Une lettre pessimiste récemment reçue d’une amie québécoise habituellement gaie et conviviale confirme certaines orientations culturelles que nous avions déjà pressenties.

 

Cette humeur triste s’originait de ce qu’elle vivait personnellement.
Pour ne  partager ni l’engouement admiratif des uns, ni le mépris affiché des autres à l’encontre du Québec, cela permet de rester attentif à ce qui s’y passe. Les poussées de l’american way of life ne manquent jamais d’y faire un détour.


Avant d’aborder ce qui concerne directement notre champ, elle note au passage : « II existe une menace sur la langue française comme je n’en ai jamais connue ».  «  Je commence à me demander si vouloir faire de la psychanalyse en Amérique du Nord, vu les forces de répression, n’est pas kamikaze. »


Elle écrit donc : « Je n’ai jamais autant senti les forces de répression contre la parole et le désir… la réponse se fait au niveau du besoin. »
Un acquis de ces dernières années et un fondement possible d’une pratique en psychologie clinique, est que la vérité peut advenir aussi de la parole du sujet. De plus en plus, c’est au pied du laboratoire qu’on l’attend (laboratoire comme ordre biochimique et ordre psychotechnique). La réduction des postes de psychologue ou leur transformation en postes techniques (remplacement d’un psychologue par un technicien E.E.G.) est là pour nous le rappeler. C’est ainsi l’homme-de-science, et lui seul, qui devient « sujet supposé savoir ».

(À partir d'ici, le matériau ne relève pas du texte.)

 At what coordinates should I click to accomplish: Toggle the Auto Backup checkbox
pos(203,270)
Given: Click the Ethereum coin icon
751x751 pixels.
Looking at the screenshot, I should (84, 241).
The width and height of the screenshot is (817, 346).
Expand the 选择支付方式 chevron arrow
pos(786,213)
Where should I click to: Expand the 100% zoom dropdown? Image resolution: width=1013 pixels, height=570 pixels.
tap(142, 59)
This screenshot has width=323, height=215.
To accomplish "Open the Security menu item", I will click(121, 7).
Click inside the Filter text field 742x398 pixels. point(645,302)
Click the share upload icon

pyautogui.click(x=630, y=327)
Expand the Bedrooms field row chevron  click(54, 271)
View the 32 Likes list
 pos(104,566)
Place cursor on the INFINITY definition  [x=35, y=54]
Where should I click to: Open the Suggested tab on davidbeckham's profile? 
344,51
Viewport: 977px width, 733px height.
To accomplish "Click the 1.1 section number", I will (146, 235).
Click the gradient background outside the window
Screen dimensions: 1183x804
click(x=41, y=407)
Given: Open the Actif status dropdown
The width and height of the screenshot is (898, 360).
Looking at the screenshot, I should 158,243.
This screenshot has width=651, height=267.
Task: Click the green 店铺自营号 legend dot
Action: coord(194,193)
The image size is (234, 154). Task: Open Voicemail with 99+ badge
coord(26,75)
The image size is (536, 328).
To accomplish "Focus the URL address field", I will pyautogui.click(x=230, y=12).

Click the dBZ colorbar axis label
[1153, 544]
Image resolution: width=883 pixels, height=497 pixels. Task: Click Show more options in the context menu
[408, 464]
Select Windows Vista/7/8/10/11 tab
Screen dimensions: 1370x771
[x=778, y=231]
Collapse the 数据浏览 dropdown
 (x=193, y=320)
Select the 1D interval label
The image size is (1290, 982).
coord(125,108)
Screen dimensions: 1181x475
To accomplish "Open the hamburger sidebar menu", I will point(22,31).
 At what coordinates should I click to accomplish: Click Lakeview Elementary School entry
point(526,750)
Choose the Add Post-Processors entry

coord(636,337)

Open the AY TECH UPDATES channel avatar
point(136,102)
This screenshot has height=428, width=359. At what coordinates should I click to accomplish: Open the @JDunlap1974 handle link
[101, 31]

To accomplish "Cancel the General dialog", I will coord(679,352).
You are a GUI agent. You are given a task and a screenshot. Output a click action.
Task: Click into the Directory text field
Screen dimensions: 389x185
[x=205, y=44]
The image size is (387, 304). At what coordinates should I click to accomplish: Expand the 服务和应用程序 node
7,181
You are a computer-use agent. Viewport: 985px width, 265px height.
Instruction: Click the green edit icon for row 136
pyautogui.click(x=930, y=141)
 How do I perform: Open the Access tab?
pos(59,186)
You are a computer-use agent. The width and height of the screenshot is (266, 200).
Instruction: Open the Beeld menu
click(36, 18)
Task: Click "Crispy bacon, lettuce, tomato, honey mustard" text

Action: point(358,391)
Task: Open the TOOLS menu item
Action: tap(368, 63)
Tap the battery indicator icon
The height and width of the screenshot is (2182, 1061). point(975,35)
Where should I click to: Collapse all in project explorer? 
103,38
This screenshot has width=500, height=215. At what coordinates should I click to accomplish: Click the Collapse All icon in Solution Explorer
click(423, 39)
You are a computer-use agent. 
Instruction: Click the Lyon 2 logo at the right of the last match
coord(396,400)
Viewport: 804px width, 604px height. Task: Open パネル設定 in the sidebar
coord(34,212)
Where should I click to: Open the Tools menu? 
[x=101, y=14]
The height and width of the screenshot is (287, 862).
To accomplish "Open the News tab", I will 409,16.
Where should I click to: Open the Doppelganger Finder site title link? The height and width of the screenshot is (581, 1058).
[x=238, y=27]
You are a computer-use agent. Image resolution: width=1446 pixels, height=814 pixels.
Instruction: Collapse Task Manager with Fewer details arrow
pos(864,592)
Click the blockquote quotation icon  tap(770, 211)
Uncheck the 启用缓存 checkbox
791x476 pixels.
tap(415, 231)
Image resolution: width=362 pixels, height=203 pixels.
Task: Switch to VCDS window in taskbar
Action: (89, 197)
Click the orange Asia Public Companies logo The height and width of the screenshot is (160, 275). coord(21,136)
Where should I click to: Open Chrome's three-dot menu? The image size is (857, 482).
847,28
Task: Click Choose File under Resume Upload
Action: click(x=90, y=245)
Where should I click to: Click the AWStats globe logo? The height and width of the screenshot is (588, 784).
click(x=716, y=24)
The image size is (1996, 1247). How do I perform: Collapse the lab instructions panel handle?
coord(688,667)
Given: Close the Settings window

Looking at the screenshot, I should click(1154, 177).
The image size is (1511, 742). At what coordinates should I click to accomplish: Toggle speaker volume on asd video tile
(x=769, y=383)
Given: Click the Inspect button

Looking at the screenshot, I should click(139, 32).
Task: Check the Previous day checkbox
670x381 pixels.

Cette évolution est confirmée par un récent écrit de Serge MOSCOVICI (N.O juin 86) : « Et la psychologie ? CHOMSKY et LEVI-STRAUSS ont déjà annoncé son retour en sa position classique. A en juger d’après les autres pays, la science cognitive accélère  le mouvement….. intelligence artificielle et neuroscience  obligent. »


Ce même mois, n’apprenions-nous pas la démission de Maurice GODELIER, Directeur Scientifique du Département des sciences de l’Homme et de la Société, après que le Ministre ait sous-entendu que dans le corps sain du CNRS (sciences exactes), il existait des parties malsaines (sciences de l’Homme) ?
La poussée scientiste s’est électivement produite au 19ème siècle autour de la question de l’hystérie. BABINSKY, d’abord zélateur de CHARCOT, s’est évertué ensuite à neurologiser les processus conversifs.


Le même processus tend à se répéter au sein même des consultations de la douleur. Les personnes qui manifestement (si j’ose dire) présentent des points douloureux sans substratum organique, sont affublées de mots compliqués qui font scientifiques et sont ainsi peu à peu médicalisées (que ce soit par des techniques chimiothérapiques classiques ou des techniques marginales).
L’enthousiasme légitime de l’année 1985 ne doit pas nous faire perdre de vue ces mutations de fond.
Que sera le destin de la psychologie clinique face à la science ?


Il n’est pas vain d’envisager de l’influencer dans un sens qui soit favorable à nos objectifs.